--- start of TASK MATERIAL ---
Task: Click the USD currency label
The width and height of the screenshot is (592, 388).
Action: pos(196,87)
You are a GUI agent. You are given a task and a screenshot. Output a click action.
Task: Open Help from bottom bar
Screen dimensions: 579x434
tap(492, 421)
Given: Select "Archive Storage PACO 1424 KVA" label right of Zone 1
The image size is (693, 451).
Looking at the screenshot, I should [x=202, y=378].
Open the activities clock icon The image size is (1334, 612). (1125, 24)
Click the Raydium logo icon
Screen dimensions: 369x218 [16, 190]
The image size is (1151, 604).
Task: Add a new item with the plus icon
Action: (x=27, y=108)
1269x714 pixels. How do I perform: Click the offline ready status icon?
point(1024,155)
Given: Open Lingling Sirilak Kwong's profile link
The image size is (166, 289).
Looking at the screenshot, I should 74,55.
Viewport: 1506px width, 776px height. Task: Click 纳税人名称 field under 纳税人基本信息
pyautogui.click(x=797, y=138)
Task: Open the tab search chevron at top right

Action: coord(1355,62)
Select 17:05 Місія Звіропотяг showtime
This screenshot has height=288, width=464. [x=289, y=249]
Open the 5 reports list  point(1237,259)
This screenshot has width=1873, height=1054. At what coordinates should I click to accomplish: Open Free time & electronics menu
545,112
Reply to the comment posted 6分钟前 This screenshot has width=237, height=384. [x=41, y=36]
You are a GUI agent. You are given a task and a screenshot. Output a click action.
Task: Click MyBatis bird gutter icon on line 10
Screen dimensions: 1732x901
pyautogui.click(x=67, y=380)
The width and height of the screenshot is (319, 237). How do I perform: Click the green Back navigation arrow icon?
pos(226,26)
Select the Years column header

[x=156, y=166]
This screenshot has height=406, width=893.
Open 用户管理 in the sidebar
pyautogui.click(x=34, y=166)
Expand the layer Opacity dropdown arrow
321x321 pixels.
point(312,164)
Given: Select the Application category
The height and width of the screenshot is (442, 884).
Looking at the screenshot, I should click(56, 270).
--- end of TASK MATERIAL ---
Render all of the data above as a Markdown table with the columns Row and Line, giving each non-blank line its own numbered row and skipping blank lines.

| Row | Line |
|---|---|
| 1 | Task: Click the USD currency label |
| 2 | The width and height of the screenshot is (592, 388). |
| 3 | Action: pos(196,87) |
| 4 | You are a GUI agent. You are given a task and a screenshot. Output a click action. |
| 5 | Task: Open Help from bottom bar |
| 6 | Screen dimensions: 579x434 |
| 7 | tap(492, 421) |
| 8 | Given: Select "Archive Storage PACO 1424 KVA" label right of Zone 1 |
| 9 | The image size is (693, 451). |
| 10 | Looking at the screenshot, I should [x=202, y=378]. |
| 11 | Open the activities clock icon The image size is (1334, 612). (1125, 24) |
| 12 | Click the Raydium logo icon |
| 13 | Screen dimensions: 369x218 [16, 190] |
| 14 | The image size is (1151, 604). |
| 15 | Task: Add a new item with the plus icon |
| 16 | Action: (x=27, y=108) |
| 17 | 1269x714 pixels. How do I perform: Click the offline ready status icon? |
| 18 | point(1024,155) |
| 19 | Given: Open Lingling Sirilak Kwong's profile link |
| 20 | The image size is (166, 289). |
| 21 | Looking at the screenshot, I should 74,55. |
| 22 | Viewport: 1506px width, 776px height. Task: Click 纳税人名称 field under 纳税人基本信息 |
| 23 | pyautogui.click(x=797, y=138) |
| 24 | Task: Open the tab search chevron at top right |
| 25 | Action: coord(1355,62) |
| 26 | Select 17:05 Місія Звіропотяг showtime |
| 27 | This screenshot has height=288, width=464. [x=289, y=249] |
| 28 | Open the 5 reports list  point(1237,259) |
| 29 | This screenshot has width=1873, height=1054. At what coordinates should I click to accomplish: Open Free time & electronics menu |
| 30 | 545,112 |
| 31 | Reply to the comment posted 6分钟前 This screenshot has width=237, height=384. [x=41, y=36] |
| 32 | You are a GUI agent. You are given a task and a screenshot. Output a click action. |
| 33 | Task: Click MyBatis bird gutter icon on line 10 |
| 34 | Screen dimensions: 1732x901 |
| 35 | pyautogui.click(x=67, y=380) |
| 36 | The width and height of the screenshot is (319, 237). How do I perform: Click the green Back navigation arrow icon? |
| 37 | pos(226,26) |
| 38 | Select the Years column header |
| 39 | [x=156, y=166] |
| 40 | This screenshot has height=406, width=893. |
| 41 | Open 用户管理 in the sidebar |
| 42 | pyautogui.click(x=34, y=166) |
| 43 | Expand the layer Opacity dropdown arrow |
| 44 | 321x321 pixels. |
| 45 | point(312,164) |
| 46 | Given: Select the Application category |
| 47 | The height and width of the screenshot is (442, 884). |
| 48 | Looking at the screenshot, I should click(56, 270). |